Exhibit 7
[Form of Support/
Voting Agreement]
November 25, 1997
X.X. Childs Equity Partners, L.P.
c/o X.X. Childs Associates, L.P.
Xxx Xxxxxxx Xxxxxx
Xxxxxx, XX 00000
Attention: President
UHS Acquisition Corp.
c/o X.X. Childs Associates, L.P.
Xxx Xxxxxxx Xxxxxx
Xxxxxx, XX 00000
Attention: President
Re: Support/Voting Agreement
Gentlemen:
The undersigned understands that X.X. Childs Equity Partners,
L.P. ("Holdings"), UHS Acquisition Corp., a wholly owned subsidiary of
Holdings ("Merger Sub"), and Universal Hospital Services, Inc., a
Minnesota corporation ("UHS"), are entering into an Agreement and Plan of
Merger, dated as of the date hereof (the "Merger Agreement"), providing
for, among other things, the merger of Merger Sub with and into UHS (the
"Merger"). Capitalized terms used but not defined herein shall have the
respective meanings ascribed to such terms in the Merger Agreement. The
undersigned is entering into this letter agreement at the request of
Holdings and Merger Sub, as a condition to their willingness to enter
into the Merger Agreement and to consummate the transactions contemplated
thereby.
Section 1. The undersigned confirms and agrees with you as
follows:
A. He is the beneficial or record owner of the number of
shares of common stock, par value $.01 per share, of UHS ("UHS Common
Stock") set forth opposite his name on Schedule I hereto (the "Shares"),
free and clear of all liens, charges, encumbrances, adverse claims,
voting agreements and commitments of every kind, except as disclosed on
Schedule I. Except as set forth on Schedule I and except for Options held
by him as set forth in Schedule 2.2 to the Merger Agreement, neither he
nor any company, trust or other entity controlled by him owns any
additional shares of the capital stock of UHS or any interest therein or
has any voting rights with respect to any additional shares of capital
stock of UHS.
B. He will not, and will not permit any company, trust or
other entity controlled by him, to (i) contract to sell, sell or
otherwise transfer or dispose of any of the Shares or any interest
therein or options or securities convertible thereinto or any voting
rights with respect thereto, other than pursuant to the Merger, unless
the proposed transferee and UHS enter into a letter agreement with
Holdings and Merger Sub identical to this letter agreement concurrently
with such proposed transfer, or (ii) take any action which would make any
representation or warranty made by him in this Agreement untrue or
incorrect.
C. He will, and will cause any company, trust or other
entity controlled by him to, cooperate fully with you in connection with
the Merger Agreement and the transactions contemplated thereby.
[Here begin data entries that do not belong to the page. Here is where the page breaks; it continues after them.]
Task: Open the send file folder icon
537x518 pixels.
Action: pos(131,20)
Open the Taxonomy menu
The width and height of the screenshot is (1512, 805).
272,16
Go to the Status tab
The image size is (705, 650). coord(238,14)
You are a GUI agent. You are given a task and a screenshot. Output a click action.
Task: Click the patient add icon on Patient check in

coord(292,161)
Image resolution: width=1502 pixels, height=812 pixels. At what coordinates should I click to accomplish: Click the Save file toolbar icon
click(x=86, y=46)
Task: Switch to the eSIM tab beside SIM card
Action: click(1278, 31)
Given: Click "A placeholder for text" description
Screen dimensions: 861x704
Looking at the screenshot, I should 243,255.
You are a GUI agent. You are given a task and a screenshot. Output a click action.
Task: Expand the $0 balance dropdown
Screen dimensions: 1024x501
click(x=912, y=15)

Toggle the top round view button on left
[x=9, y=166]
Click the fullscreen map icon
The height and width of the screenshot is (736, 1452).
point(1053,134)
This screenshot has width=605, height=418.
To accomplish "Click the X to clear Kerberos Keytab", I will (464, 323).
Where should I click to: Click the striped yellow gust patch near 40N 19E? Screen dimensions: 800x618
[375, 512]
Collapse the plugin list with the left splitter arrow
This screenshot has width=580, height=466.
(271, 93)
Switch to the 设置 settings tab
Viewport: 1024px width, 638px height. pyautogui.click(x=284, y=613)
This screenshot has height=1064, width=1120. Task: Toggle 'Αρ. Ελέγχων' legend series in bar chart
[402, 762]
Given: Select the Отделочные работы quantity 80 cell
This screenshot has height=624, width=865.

He will
not, and will not permit any such company, trust or other entity to,
directly or indirectly (including through its officers, directors,
employees or other representatives) solicit, initiate, encourage or
facilitate, or furnish or disclose non-public information in furtherance
of, any inquiries or the making of any proposal with respect to any
recapitalization, merger, consolidation or other business combination
involving UHS, or acquisition of any capital stock or any material
portion of the assets of UHS, or any combination of the foregoing (a
"Competing Transaction"), or negotiate, explore or otherwise engage in
discussions with any person (other than Holdings, Merger Sub or their
respective directors, officers, employees, agents and representatives)
with respect to any Competing Transaction or enter into any agreement,
arrangement or understanding with respect to any Competing Transaction or
agree to or otherwise assist in the effectuation of any Competing
Transaction; provided, however, that nothing herein shall restrict him
from taking any action in his capacity as an officer or director of UHS
that he is permitted to take in such capacity under the Merger Agreement.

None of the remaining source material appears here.